Aunque en principio el término lupus hacía referencia a la destrucción o degeneración de la cara por diversas enfermedades cutáneas, pronto se describieron nuevos síntomas como dolores generalizados, cansancio, fiebre etc. Precisamente, lo complicado del lupus es que se manifiesta de tantas maneras que es fácil confundirla con otras enfermedades.

Y hoy en día es una enfermedad mucho más conocida gracias a la serie televisiva House M. D. de la cadena norteamericana Fox. Para los pocos que no conozcan esta exitosa serie, decir que el argumento gira en torno al Dr. Gregory House (personaje encarnado por el actor británico Hugh Laurie), que dirige un equipo de diagnóstico en un hospital de Nueva Jersey. En cada capítulo se libra una batalla contra una enfermedad y cada miembro del equipo va aportando ideas, de la misma forma que un grupo de policías trataría de desentrañar un crimen, para llegar al diagnóstico correcto de la enfermedad.

Pues bien, el lupus aparece mencionado en varios capítulos precisamente por su dificultad de diagnóstico y la coincidencia de sus síntomas con muchas otras enfermedades, a las que puede enmascarar. De hecho, gracias a las continuas menciones en la serie, la Presidenta de la Asociación de Lupus de Málaga ha reconocido que muchos de los enfermos a los que se trata actualmente acudieron a los centros hospitalarios tras conocer los síntomas de los que hablaba House. En ocasiones, muy contadas, la televisión hace una labor divulgativa útil.

Referencias

Aj, L. B., «The first description of rheumatoid arthritis. Unabridged text of the doctoral dissertation presented in 1800», Joint Bone Spine, vol. 68, núm. 2, 1957, pp. 130-143.

Rose, N. R. y  Bona, C., «Defining criteria for autoimmune diseases (Witebsky’s postulates revisited)», Immunology Today, vol. 14, núm 9, 1993, pp. 426-430.

Rose N.R., Witebsky E., «Studies on organ specificity.
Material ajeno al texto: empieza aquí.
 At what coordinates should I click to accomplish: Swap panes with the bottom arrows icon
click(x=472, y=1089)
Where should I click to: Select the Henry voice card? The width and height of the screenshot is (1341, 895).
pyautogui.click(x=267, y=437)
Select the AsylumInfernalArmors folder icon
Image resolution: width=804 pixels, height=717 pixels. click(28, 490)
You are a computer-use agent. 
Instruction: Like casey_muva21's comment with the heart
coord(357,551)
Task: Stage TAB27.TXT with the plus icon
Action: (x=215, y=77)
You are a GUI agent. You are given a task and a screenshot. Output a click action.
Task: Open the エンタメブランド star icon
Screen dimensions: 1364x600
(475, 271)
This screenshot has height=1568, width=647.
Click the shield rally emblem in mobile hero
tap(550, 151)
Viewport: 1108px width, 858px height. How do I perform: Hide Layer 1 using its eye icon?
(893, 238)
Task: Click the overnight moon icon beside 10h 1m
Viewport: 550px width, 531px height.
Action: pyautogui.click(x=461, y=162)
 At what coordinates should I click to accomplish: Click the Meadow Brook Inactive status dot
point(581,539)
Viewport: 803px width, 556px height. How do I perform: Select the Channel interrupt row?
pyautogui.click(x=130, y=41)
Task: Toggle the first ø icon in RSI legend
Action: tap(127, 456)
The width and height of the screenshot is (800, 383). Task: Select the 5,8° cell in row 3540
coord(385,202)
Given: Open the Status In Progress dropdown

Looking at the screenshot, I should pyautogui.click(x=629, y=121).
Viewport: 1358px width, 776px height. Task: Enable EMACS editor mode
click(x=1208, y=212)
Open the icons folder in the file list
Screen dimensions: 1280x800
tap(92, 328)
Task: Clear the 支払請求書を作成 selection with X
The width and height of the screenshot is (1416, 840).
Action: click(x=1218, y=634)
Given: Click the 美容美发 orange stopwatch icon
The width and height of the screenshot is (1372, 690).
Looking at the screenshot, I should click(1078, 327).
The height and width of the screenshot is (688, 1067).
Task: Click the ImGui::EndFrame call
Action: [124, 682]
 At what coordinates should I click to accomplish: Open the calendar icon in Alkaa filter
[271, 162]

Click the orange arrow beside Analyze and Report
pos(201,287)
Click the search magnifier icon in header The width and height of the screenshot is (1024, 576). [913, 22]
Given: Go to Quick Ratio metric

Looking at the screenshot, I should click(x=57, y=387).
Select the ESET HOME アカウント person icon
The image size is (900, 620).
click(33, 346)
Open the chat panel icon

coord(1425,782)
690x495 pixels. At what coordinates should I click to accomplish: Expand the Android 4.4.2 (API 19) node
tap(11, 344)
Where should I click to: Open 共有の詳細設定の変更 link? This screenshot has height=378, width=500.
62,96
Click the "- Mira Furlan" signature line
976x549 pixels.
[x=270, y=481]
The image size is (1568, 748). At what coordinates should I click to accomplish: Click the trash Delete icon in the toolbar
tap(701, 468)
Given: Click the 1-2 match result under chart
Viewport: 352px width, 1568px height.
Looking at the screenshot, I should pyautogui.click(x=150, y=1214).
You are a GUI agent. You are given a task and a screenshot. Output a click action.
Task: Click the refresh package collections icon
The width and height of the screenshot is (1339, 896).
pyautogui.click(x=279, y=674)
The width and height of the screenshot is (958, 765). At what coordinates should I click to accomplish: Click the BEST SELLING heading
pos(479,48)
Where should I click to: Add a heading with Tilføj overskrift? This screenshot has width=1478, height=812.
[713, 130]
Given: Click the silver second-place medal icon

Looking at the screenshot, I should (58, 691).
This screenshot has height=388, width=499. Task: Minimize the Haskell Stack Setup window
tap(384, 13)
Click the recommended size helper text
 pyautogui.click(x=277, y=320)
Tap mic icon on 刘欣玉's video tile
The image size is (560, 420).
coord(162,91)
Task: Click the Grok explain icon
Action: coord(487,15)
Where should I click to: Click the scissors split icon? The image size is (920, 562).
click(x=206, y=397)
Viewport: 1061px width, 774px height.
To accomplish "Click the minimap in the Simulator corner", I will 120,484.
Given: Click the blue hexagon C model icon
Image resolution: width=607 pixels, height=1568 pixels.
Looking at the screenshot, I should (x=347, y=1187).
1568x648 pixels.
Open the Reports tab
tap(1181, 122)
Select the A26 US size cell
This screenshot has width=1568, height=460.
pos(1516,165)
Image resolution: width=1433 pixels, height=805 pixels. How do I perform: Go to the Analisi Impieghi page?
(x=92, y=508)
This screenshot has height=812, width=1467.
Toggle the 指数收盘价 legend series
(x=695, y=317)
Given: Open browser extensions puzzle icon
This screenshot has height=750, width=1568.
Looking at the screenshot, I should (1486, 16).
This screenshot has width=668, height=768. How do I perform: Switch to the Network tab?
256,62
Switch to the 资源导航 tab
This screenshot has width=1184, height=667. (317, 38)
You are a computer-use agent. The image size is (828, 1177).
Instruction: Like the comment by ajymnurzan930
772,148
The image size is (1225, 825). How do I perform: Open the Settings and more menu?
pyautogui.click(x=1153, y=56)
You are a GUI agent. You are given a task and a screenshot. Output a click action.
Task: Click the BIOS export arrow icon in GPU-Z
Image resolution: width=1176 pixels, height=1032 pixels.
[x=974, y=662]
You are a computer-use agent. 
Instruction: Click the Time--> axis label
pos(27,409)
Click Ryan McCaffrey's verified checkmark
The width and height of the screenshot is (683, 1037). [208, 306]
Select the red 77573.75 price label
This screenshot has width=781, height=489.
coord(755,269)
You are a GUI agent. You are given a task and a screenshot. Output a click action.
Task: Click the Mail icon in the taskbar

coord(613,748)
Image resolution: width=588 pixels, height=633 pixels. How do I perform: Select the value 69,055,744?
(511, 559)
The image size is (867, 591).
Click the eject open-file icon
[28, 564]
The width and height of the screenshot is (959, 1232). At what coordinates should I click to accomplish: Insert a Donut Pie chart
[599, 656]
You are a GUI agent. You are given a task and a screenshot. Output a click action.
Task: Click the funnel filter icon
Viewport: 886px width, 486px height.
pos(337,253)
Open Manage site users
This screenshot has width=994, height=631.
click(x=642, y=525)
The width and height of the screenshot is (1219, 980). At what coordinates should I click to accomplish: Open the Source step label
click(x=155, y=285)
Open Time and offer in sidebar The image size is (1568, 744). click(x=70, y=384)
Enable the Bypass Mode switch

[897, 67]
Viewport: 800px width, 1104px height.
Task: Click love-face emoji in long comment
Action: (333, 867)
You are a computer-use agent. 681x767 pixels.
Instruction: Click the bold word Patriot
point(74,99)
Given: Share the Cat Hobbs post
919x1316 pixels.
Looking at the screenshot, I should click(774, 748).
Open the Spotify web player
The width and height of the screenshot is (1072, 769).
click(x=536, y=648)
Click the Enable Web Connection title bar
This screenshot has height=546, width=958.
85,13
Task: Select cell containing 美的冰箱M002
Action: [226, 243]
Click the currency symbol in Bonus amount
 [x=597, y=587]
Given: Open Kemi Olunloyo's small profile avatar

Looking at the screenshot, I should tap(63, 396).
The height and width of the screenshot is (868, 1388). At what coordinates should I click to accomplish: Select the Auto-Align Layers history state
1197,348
V. Changes in the thyroid glands of rabbits following active immunization with rabbit thyroid extracts», J Immunol, núm. 76, 1956, pp. 417-427.

Silverstein, A. M., «Paul Ehrlich’s passion: The origins of his receptor immunology», Cellular Immunology, vol. 194, núm. 2, 1999, p. 213-221.

Silverstein, A. M., «Autoimmunity versus horror autotoxicus: The struggle for recognition», Nat Immunol, vol. 2, núm 4, 2001, pp. 279-281.

Witebsky E., Rose N.R. et al., «Chronic thyroiditis and autoimmunization», JAMA, vol. 164, 1957, p. 1439.